START Exercise input

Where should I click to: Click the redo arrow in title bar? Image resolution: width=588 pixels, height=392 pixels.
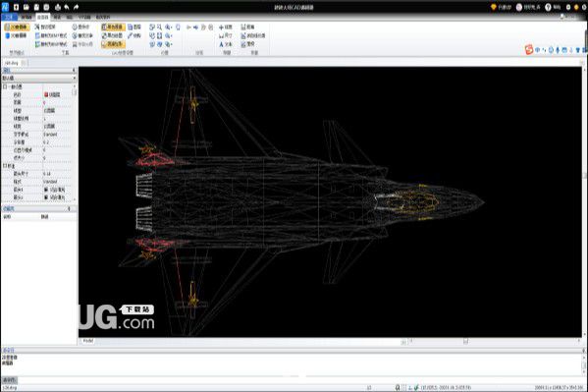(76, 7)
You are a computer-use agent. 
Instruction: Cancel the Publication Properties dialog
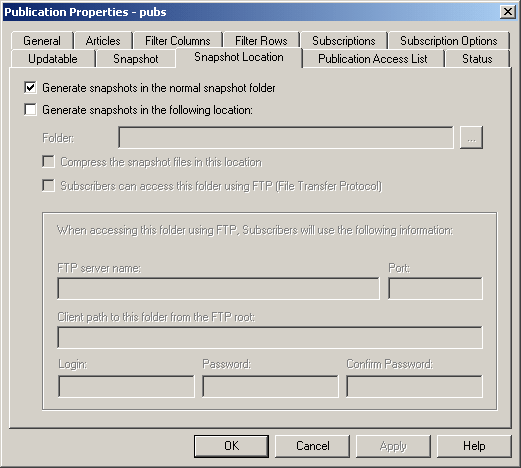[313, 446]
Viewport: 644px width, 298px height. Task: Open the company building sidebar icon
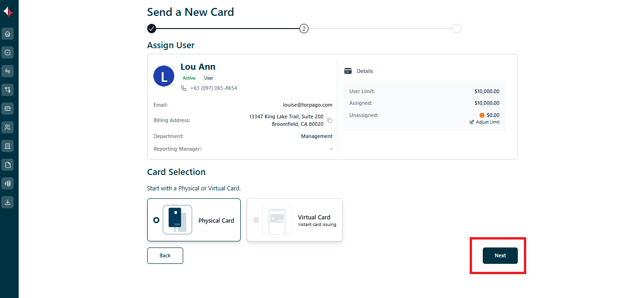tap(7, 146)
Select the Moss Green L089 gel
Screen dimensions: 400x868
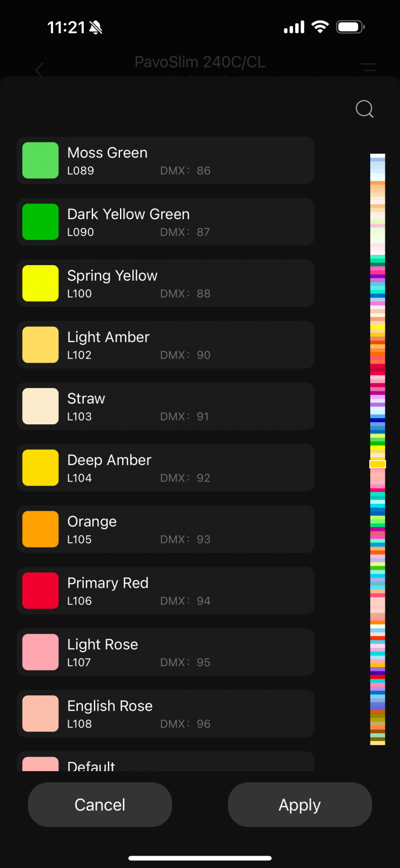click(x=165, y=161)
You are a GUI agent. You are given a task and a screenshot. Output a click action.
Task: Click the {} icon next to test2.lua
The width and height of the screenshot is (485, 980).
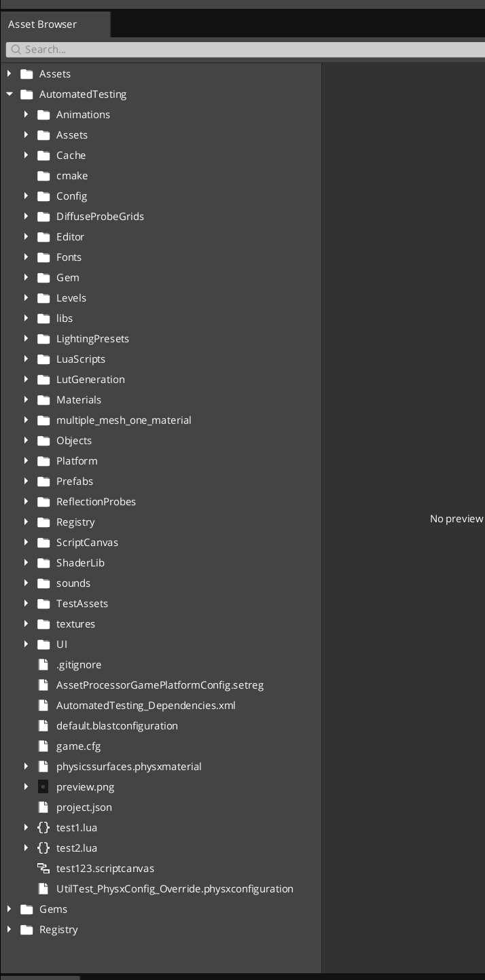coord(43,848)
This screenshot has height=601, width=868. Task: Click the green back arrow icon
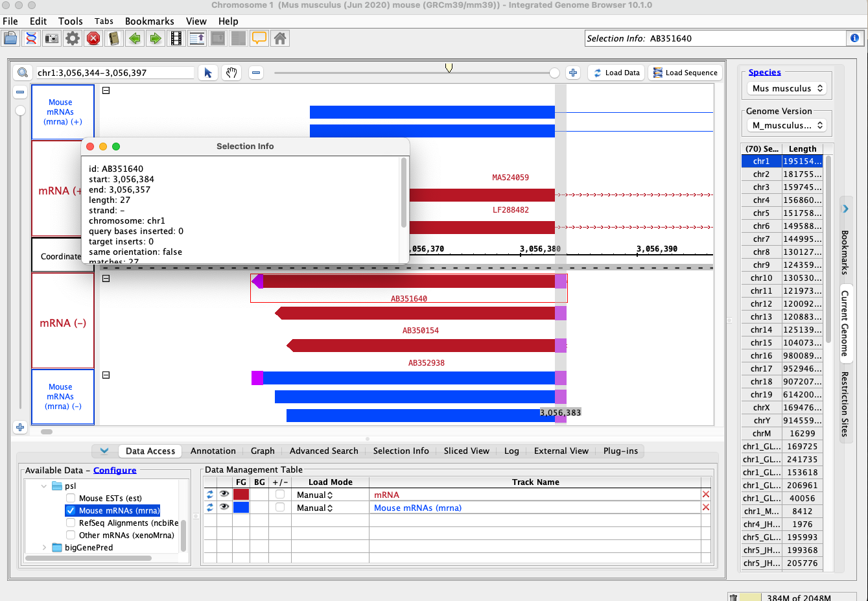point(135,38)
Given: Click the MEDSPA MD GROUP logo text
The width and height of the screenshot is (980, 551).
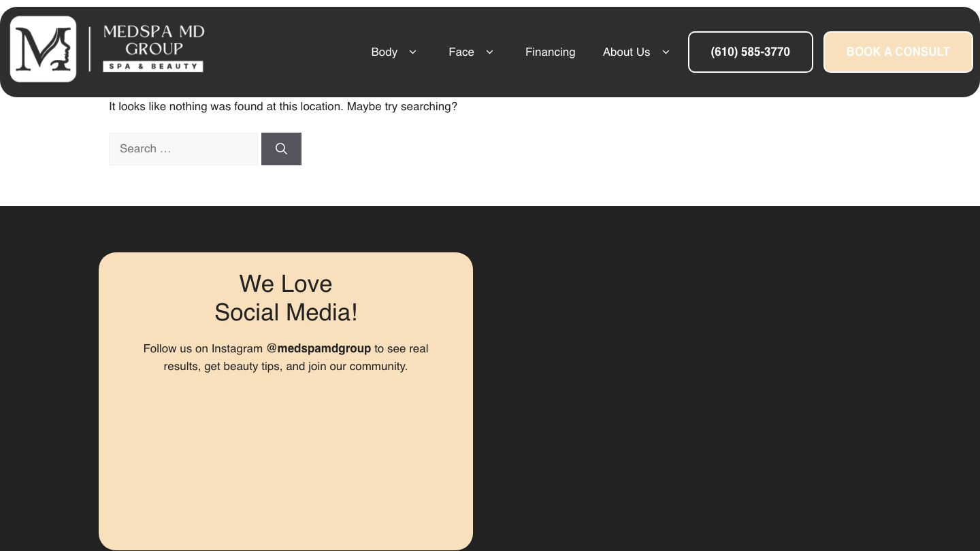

END Exercise input
START Exercise input

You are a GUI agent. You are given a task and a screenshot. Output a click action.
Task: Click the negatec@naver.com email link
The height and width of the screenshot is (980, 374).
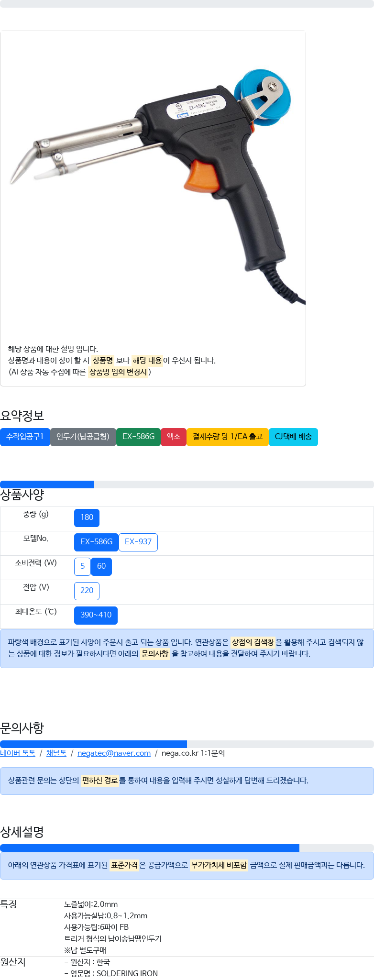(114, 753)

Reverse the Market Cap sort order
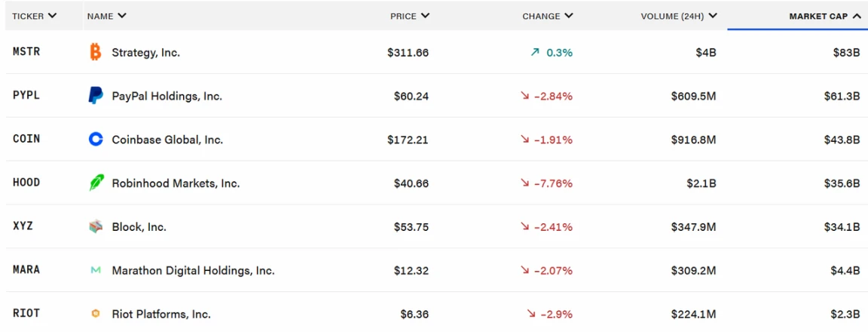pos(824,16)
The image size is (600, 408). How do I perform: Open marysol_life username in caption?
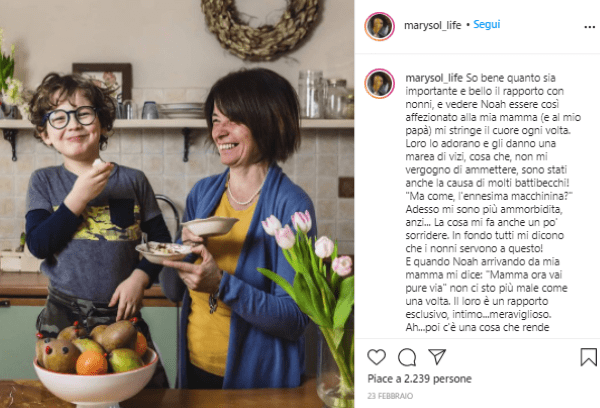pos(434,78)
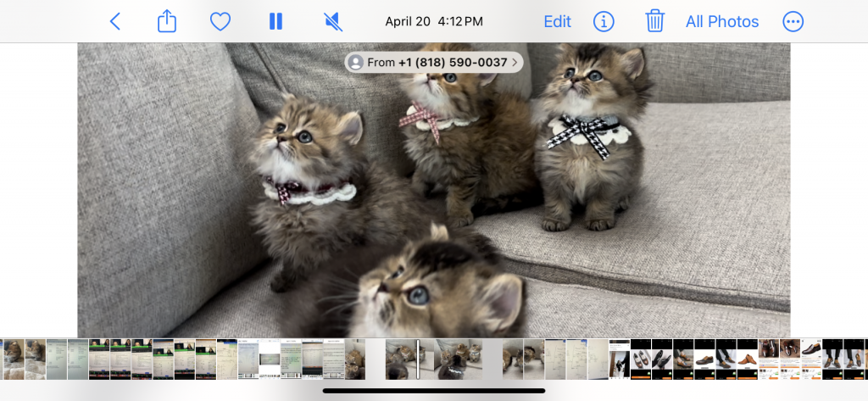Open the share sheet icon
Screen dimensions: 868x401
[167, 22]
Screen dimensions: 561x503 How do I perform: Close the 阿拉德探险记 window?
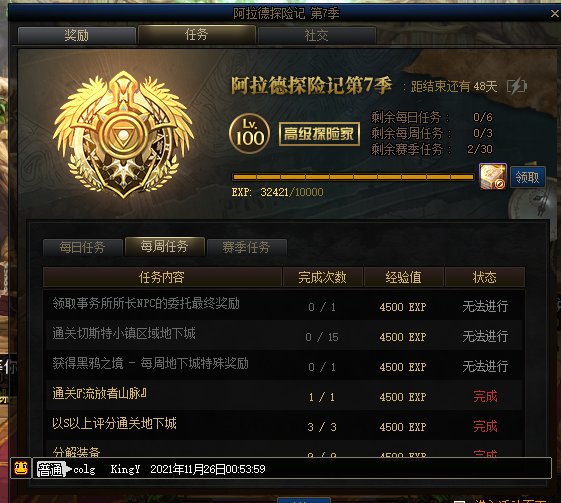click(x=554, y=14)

END Exercise input

» **Problem**:
Exactly the lines starting at the one above with "Select the Moss Green L089 gel" and ending at the one with "The width and height of the screenshot is (980, 551)." should be printed, and nothing else. Omit the pictures.

» **Result of this task**:
Select the Moss Green L089 gel
Screen dimensions: 400x868
click(x=165, y=161)
You are a GUI agent. You are given a task and a screenshot. Output a click action.
Task: Click the {} icon next to test2.lua
The width and height of the screenshot is (485, 980).
coord(43,848)
This screenshot has height=601, width=868. Task: Click the green back arrow icon
point(135,38)
Given: Click the MEDSPA MD GROUP logo text
The width and height of the screenshot is (980, 551).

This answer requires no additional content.